Saturday 10 February 2018

Antonioni's Red Desert

Rewatching Michelangelo Antonioni's film Red Desert (1964) yesterday, I was reminded by how poignant the film is in so many ways. While much of the scholarship focuses on his use of colour, what struck me, screening the film a few years later, was the intense subjectivity on the part of Giuliana (Monica Vitti) that Antonioni accomplishes through a variety of cinematic techniques including sound, but also mismatched shot/reverse shot sequences that not only allude to but make visual and palpable for the spectator Giuliana's sense of disorientation, anxiety, confusion and ultimately distress.

One scene struck me particularly: the character Corrado (played by Richard Harris), somewhat out of nowhere, expresses that the reason that he keeps moving his life to different cities is that sometimes he feels he does not have the right to be where he is. This made me wonder about the idea of having the right to be somewhere, as if it may be related to a sense of entitlement, justice, or at the very least,  a feeling of comfortable belonging where one is situated. What gives anyone the right to be anywhere?

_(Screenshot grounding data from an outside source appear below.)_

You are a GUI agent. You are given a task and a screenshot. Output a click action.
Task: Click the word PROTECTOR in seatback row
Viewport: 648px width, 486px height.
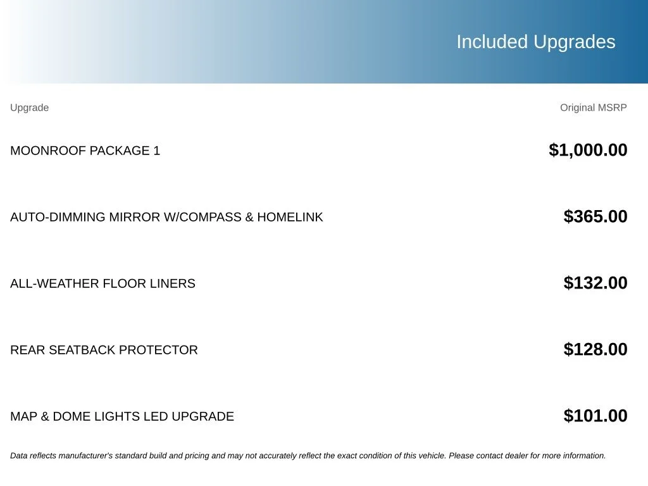(158, 350)
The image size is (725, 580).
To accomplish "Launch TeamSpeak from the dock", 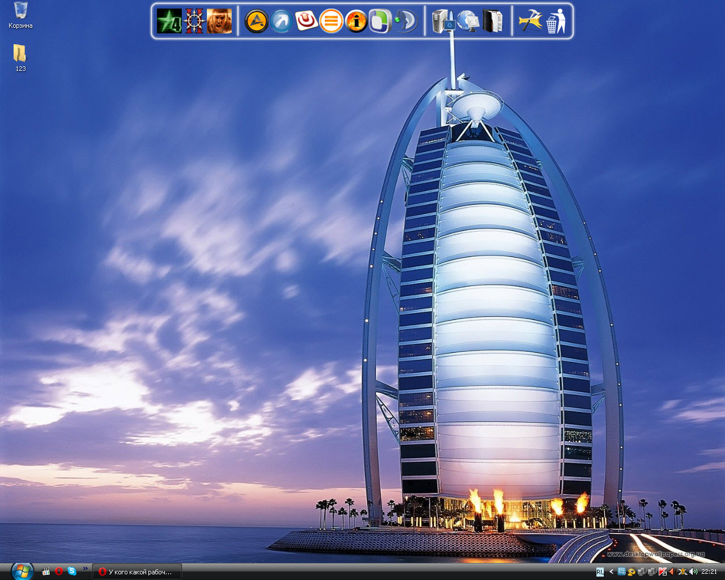I will (406, 22).
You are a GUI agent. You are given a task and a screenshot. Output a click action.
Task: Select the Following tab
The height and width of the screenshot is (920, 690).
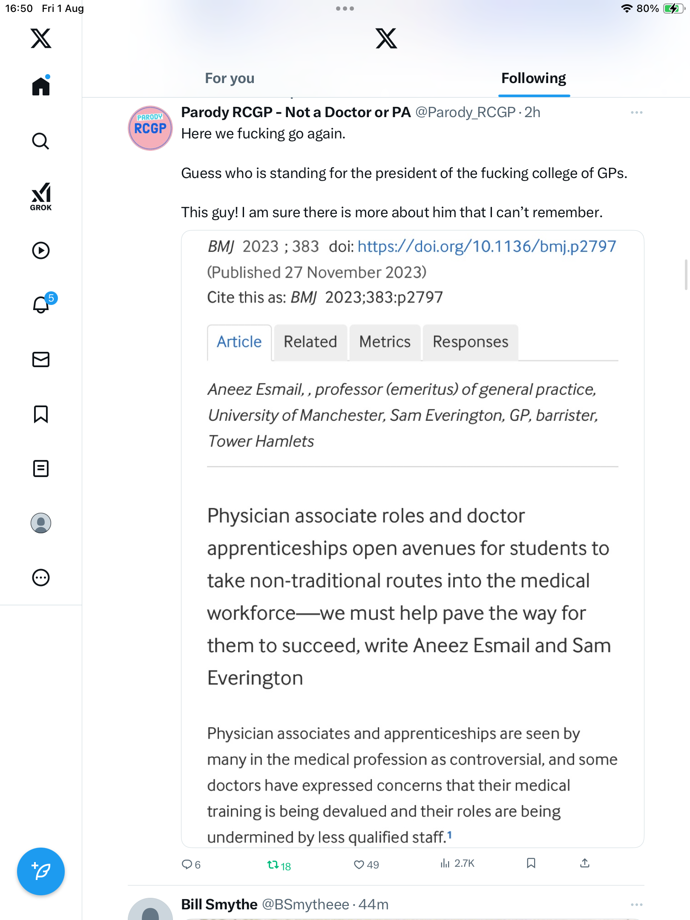(533, 78)
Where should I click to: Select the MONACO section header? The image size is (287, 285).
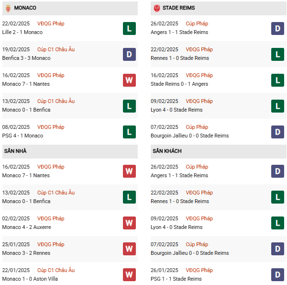25,8
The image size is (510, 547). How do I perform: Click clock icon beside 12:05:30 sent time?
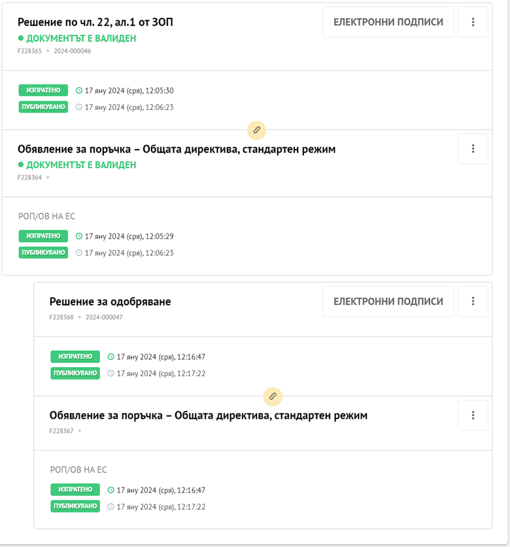tap(80, 91)
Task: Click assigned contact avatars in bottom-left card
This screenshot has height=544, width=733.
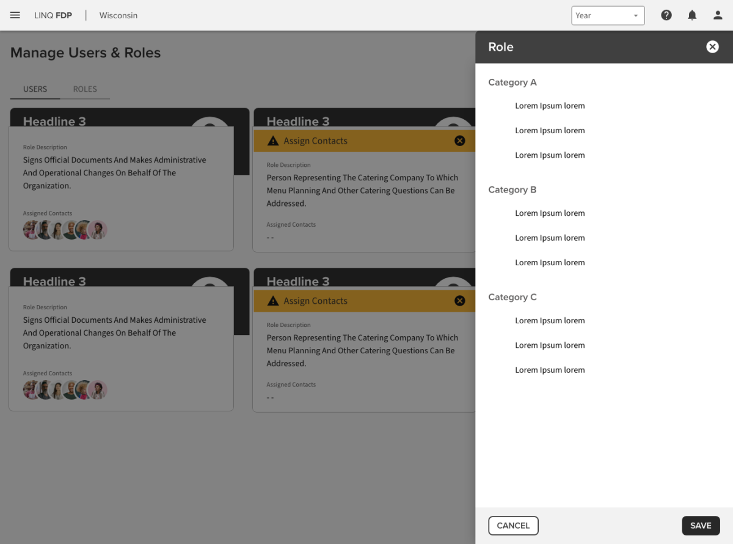Action: 65,390
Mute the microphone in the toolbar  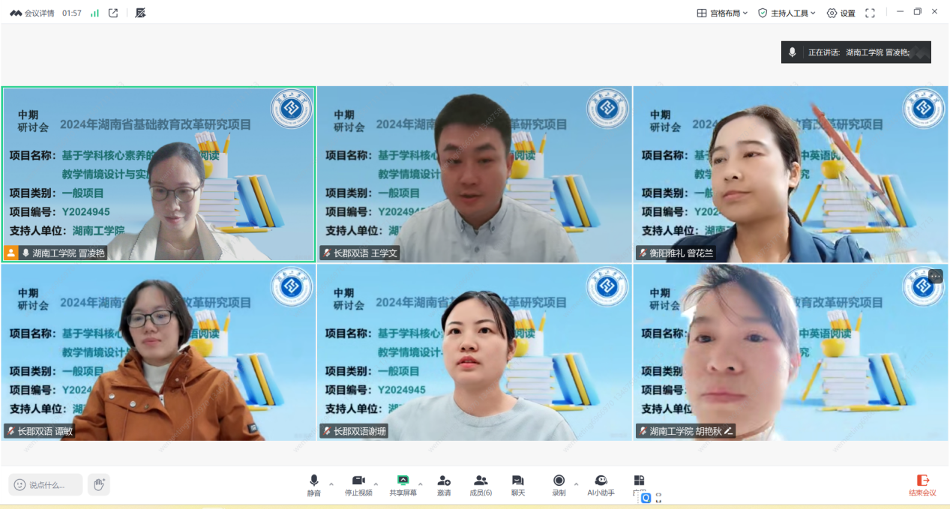313,484
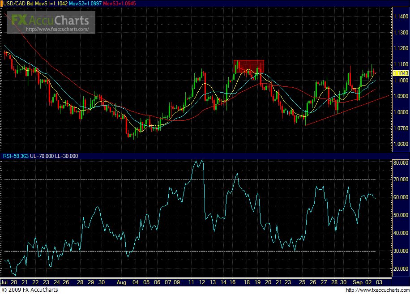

This also links to my recent ideas around privilege and the ways in which life can so very often, perhaps more often than not, be incredibly unfair. If we have no right to be where we are, how to move beyond this and appreciate it? Why should feeling a sense of belonging be related to one's rights, or in a sense, the idea that one deserves to be where they are? Perhaps things are simply more random than this, and in that randomness, consequently unfair. How to make sense of what we believe we deserve and how to accept, as a result, hands that are dealt to us, forces beyond our control but also those within them, for example, where we choose to set up our lives? Is the solution to keep moving, or are questions of what we feel we reasonably deserve always necessarily skewed, subjective and disconnected with reality, depending as such on our level of confidence in that particular moment?